To help companies meet that challenge, we’re introducing aPriori Sustainability insights. aPriori Sustainability is designed to help you generate the impact you need by providing feedback on the carbon impact of your design decisions as well as the carbon impact of your manufacturing and sourcing decisions. So the design engineer, as he’s iterating on his design and looking at adding new capabilities and figuring out what the cost might be, he can also understand the impact of those decisions on carbon. He can improve the energy efficiency of new products before they’re ever released to the market. And cost engineers, sourcing and procurement professionals, and manufacturing professionals can also be using that data to understand how different production processes can impact their carbon footprint. By leveraging the same core technology that generates our cost and manufacturability insights, we can now give you sustainability metrics all within same application.

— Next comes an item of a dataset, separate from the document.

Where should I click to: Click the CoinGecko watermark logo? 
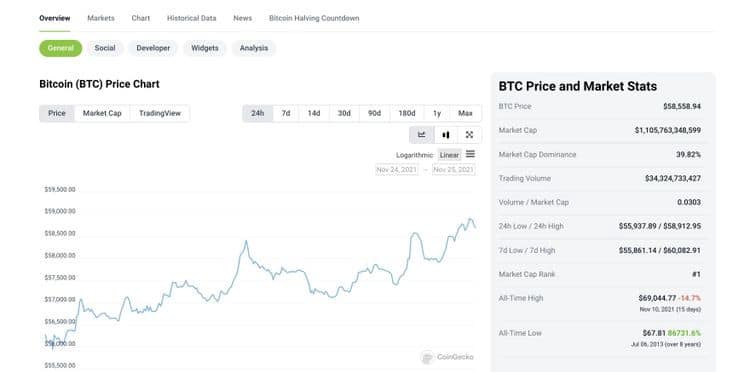click(x=448, y=357)
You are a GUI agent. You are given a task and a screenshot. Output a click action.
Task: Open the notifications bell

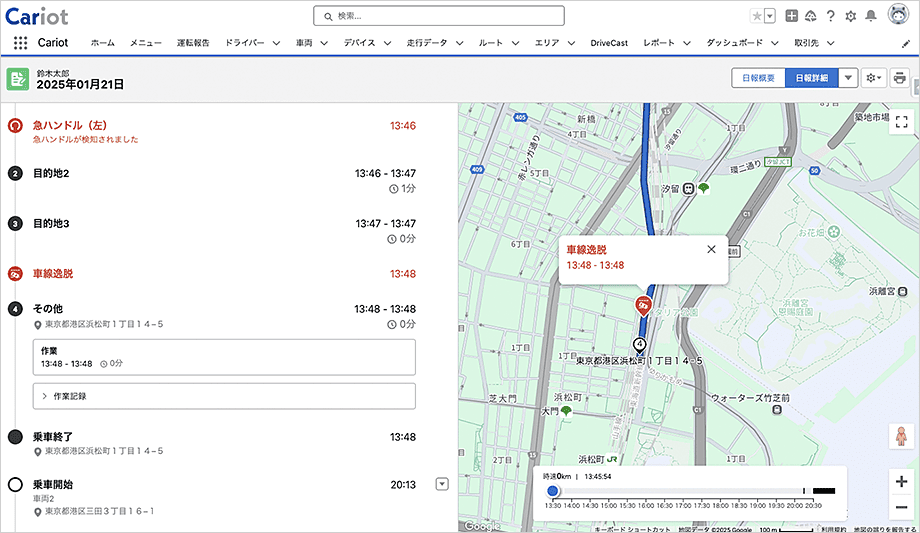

In summary, we see aPriori customers supporting their users across the product development life cycle by using aPriori’s manufacturing insights platform in 5 key ways:
- Quoting. Using aPriori to reduce the time to quote, increase the win rate, and using the same resources to generate more quotes.
- Product Development. Early in the R&D cycle, aPriori helps designers evaluate concept designs and think about the ramifications of those concepts. These include design to cost, design to source, and design for manufacturability. aPriori’s early feedback on product development helps teams forecast new product costs, reduce time to market, and do outlier analysis to find where they should start to look for cost reduction opportunities.
- Should cost analysis. aPriori’s cost insights enable more informed negotiations, analyzing a greater percentage of the components you buy. And it helps quoting teams accelerate the quote process.
- Strategy setting. Manufacturing is using aPriori for developing time standards, capital justification, and make versus buy decisions.
- Sustainable Production. Taking cost and carbon out of products that are currently on the market.
These are all capabilities that are enabled by aPriori’s cost, manufacturability, and sustainability insights.
And we are proud to announce that in recognition of our continued innovation on the manufacturing insights platform, Frost & Sullivan awarded us their New Product Innovation Award. Frost & Sullivan cited that to drive new product innovation, a company must understand the market’s needs and deliver a solid solution with reliable performance. Frost & Sullivan found that aPriori embodies this concept.
In closing, now is the perfect time to lead critical initiatives that respond to today’s challenges of inflation, skills shortages, supply chain disruptions, and sustainability. And to drive innovation while optimizing cost and mitigating environmental impact at a faster pace than ever before requires the collaboration of all stakeholders in the manufacturing ecosystem.
All of you have a unique opportunity to drive change. Please take the opportunity to make profitability and sustainability a reality for a better world.